The clinical situation, anti-cytokine treatments
It has long been recognised that treatment of RA patients with IL1Ra is marginally protective in terms of joint swelling, but is clearly protective against erosive changes.30 This pattern is most compatible with the findings of IL1 blocking in murine antigen induced arthritis.11 IL1Ra has a weak pharmacokinetic profile and it is still unclear from the clinical studies whether the limited effect on joint inflammation is akin to the RA process or related to suboptimal blocking of IL1. The experience from animal model studies with IL1RA teaches that continued dosing with Alzet minipumps is the proper way to fully control IL1.
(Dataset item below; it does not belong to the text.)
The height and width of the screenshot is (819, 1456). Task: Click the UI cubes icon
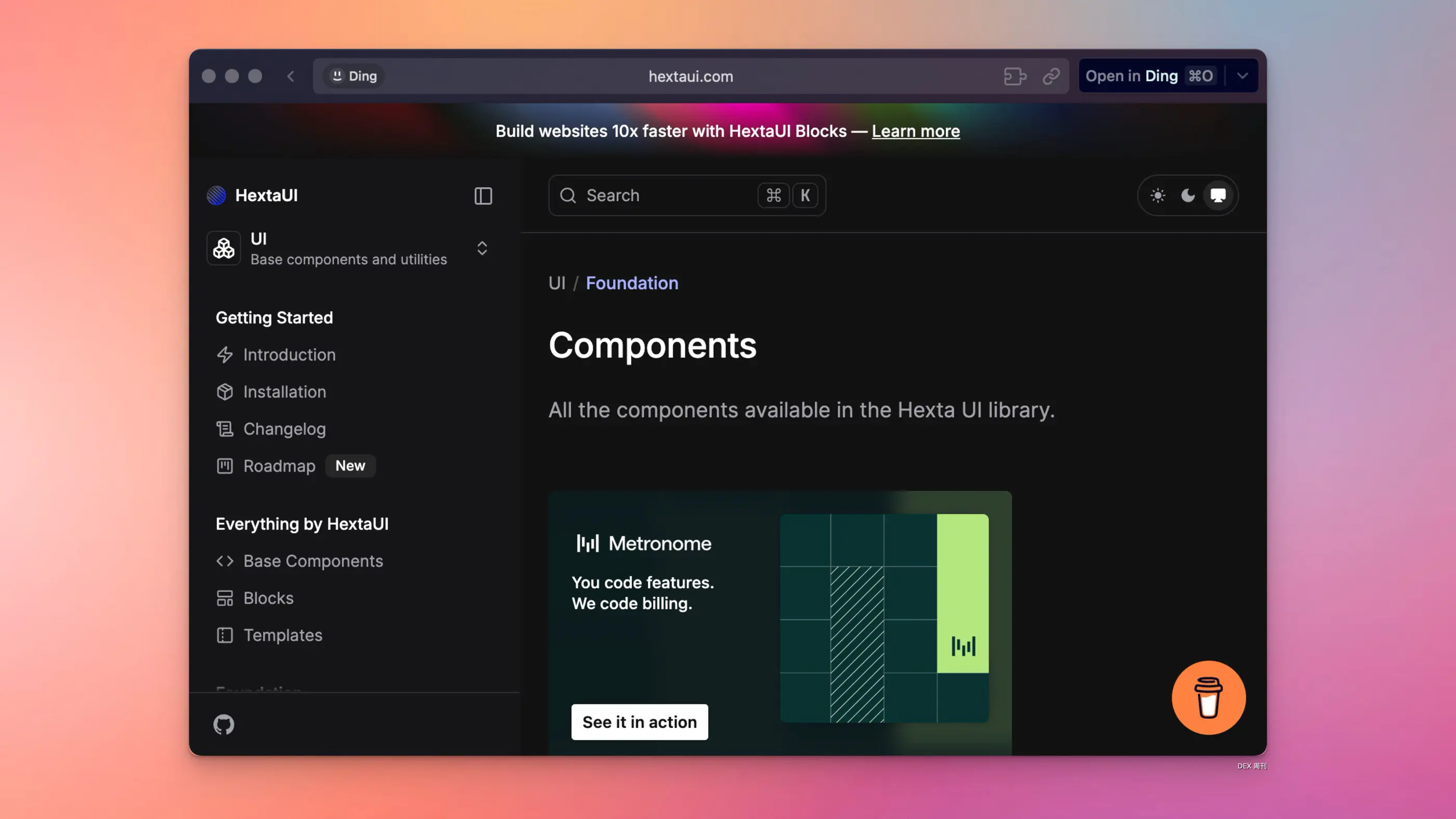[224, 248]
Remarkably, the recent evaluation of joint erosions after anti-TNF treatment of RA patients also provided evidence for a protective effect. This may fit with the hypothesis that TNF overproduction in RA synovial tissue is mainly caused by deranged behaviour of synoviocytes, displaying too much TNF generation. If this is the case, TNF will drive IL1 production and TNF blockade will be sufficient to control this pathway (fig 3). However, it remains to be seen whether these observations can be accepted as proof of concept. Anti-TNF antibodies used in the clinical studies display cytotoxic effects. This may imply that one mechanism of the anti-TNF effect is linked to binding to TNF bearing cells and subsequent killing of these cells, potentially including TNF/IL1 producing cells or neighbouring cells. In addition, the TNF soluble receptor used in some of the anti-TNF trials binds not only to TNF but also scavenges lymphotoxin. The latter may have an impact on T cell driven pathways. A final comment to be made here is that analysis of anti-erosive efficacy in clinical trials is mainly based on bone erosions. Focal damage of cartilage is more difficult to score on radiographs. It remains to be seen whether the relative dominance of TNF/IL1 involvement and amplifying elements (fig 4) are similar or different in cartilage and bone destruction in RA.
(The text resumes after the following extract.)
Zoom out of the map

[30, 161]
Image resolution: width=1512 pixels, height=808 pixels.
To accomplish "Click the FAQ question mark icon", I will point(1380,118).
Heterogenous synovial cytokine patterns in RA patients
Early biopsy specimens taken from knee joints of RA patients with limited disease duration identified a variable pattern of cytokines.31 32 Although TNF was abundantly present in some RA patients, TNF was undetectable in half of the patients. In contrast, IL1b was found in all RA synovial biopsy specimens studied so far (table 3). Remarkably, distinct IL17 staining was also clearly present in 70% of the RA patients, arguing a reconsideration of T cell involvement.
Repeat biopsy specimens taken two weeks after the start of successful systemic anti-TNF treatment did not identify significant suppression of IL1 staining in the synovial tissue in our hands. This may be interpreted as suggestive evidence of a lack of a TNF-IL1 cascade in many patients, but it may also suggest that the beneficial clinical effect is mainly attributable to systemic cytokine blocking,32 without a rapid, consistent impact on local events. Studies are in progress to evaluate repeat biopsy specimens after more prolonged anti-TNF treatment.
The heterogeneity in cytokine patterns argues for different disease pathways in various RA patients or depicts various stages of the disease. It is clear from the experimental arthritis model studies that many pathogenic pathways cause TNF independent IL1 production, with a particular skewing to IL1 dominance in immune complex mediated events (fig 4).20 It seems obvious that future treatment will consist of combination treatment, at least touching both TNF and IL1. It is tempting to speculate that tailor-made cytokine directed treatment will be applicable in the near future, based on individual cytokine patterns.